スペシャルイベント。今回はグランツーリスモラリーを紹介。スティグとの対決など、魅力的なイベントが用意されている

 そのほか、GT5ではスペシャルイベントが用意されている。カートで遊んだり、メルセデス・ベンツAMGのドライビングスクールで学んだり、トップギアの謎のドライバー「スティグ」に挑戦したり、などなど。山内氏は、このスペシャルイベントの中から、「グランツーリスモラリー」をピックアップして紹介した。

 グランツーリスモラリーは、名前どおり、ラリーのSS(スペシャルステージ)でのタイムを競うスペシャルイベント。
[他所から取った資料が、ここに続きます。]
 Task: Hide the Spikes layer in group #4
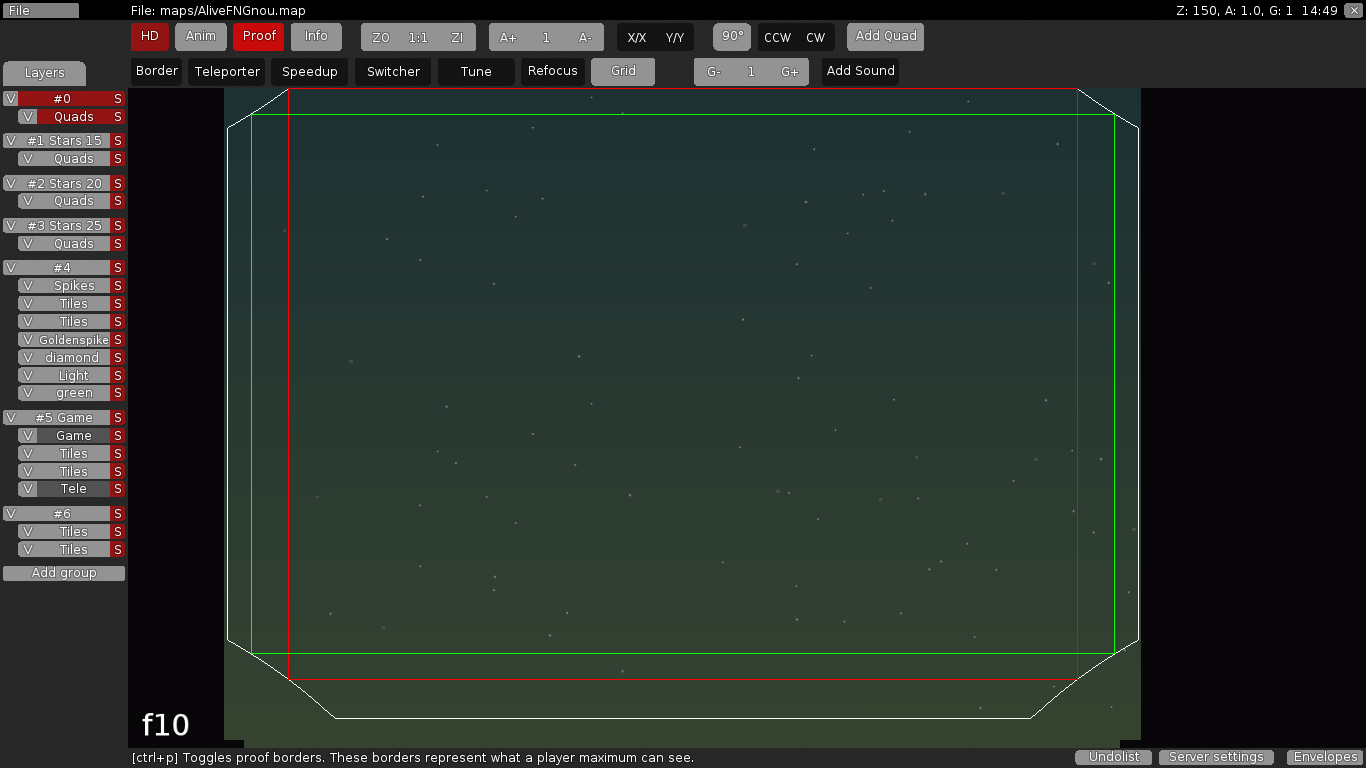click(x=27, y=285)
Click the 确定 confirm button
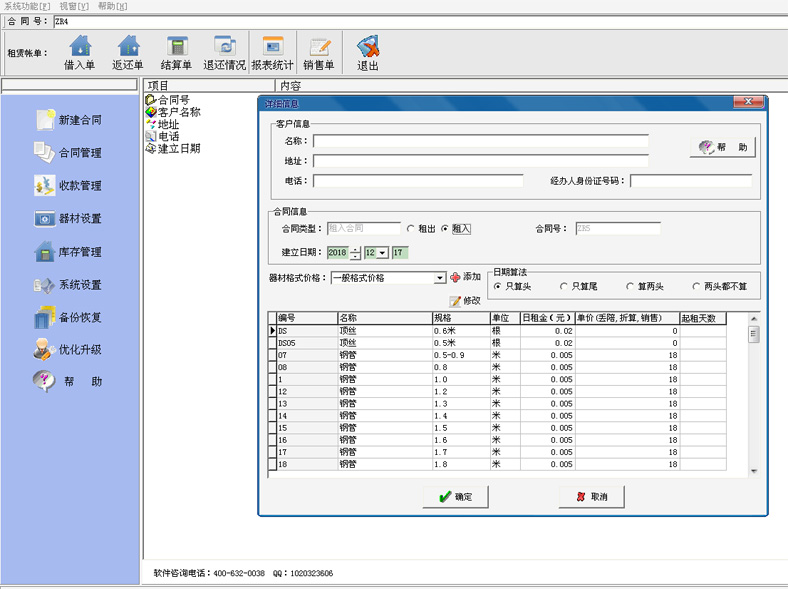Viewport: 788px width, 589px height. click(x=455, y=497)
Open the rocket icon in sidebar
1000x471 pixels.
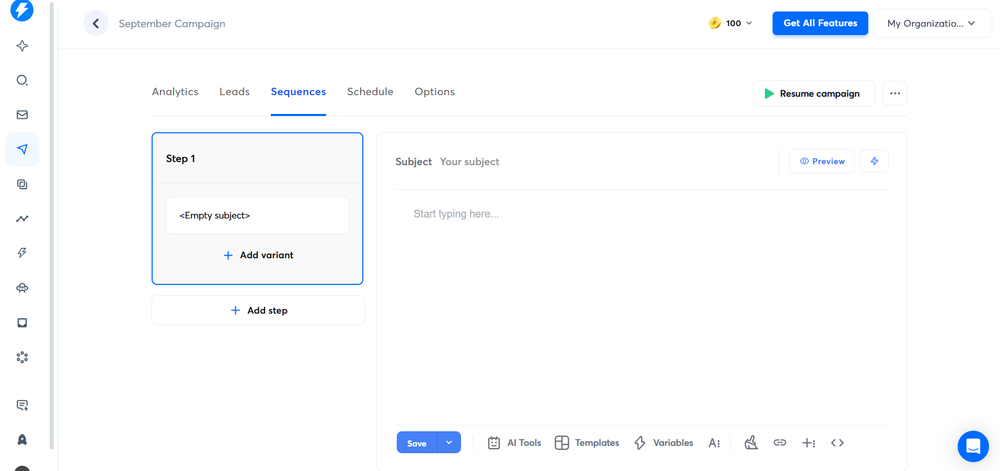[22, 440]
実際のラリーと同様、1台1台走り、タイムを競っていく。この特徴は、ステージが毎回に自動生成されていくとこと。自動生成されたコースを使って、蓄積型のタイムトライアルが楽しめる。

 また、GT5では天候の変化に関しても、新機能が採り入れられた。GT5での天候は、「ダイナミックウェザーシステム」と名付けられ、気温、気圧、湿度から天候の変化を描き出していく。キリや雨、そして豪雨などドラマチックな天候の変化をシミュレートする。

 スイスのアイガーを例に示し、「非常に霧が出やすいところです。雨が降れば、当然路面の摩擦係数が変わってきます。レコードラインとそれ以外でのグリップの違い、路面の乾き方の違い、そういったところもシミュレートしています」と言い、ウォータースクリーンバトルなどが楽しめるとした。

ダイナミックウェザーシステムで紹介された画面。気温や気圧、湿度によって天候の変化がシミュレートされる

レッドブルレーシングとのコラボレーションを発表
 この日、最後に明かされたGT5の新機能が、レッドブルレーシングとのコラボレーションプロジェクト「X1プロトタイプ」。このプロジェクトは「非常にシンプルな夢からスタートした」と言い、「F1やツーリングカーなどレーシングマシンはレギュレーションによってがんじがらめになっている。では、そういったレギュレーションを度外視したときに、この地上でもっとも速いレーシングカーの形は?」という素朴な疑問がその発端だと述べた。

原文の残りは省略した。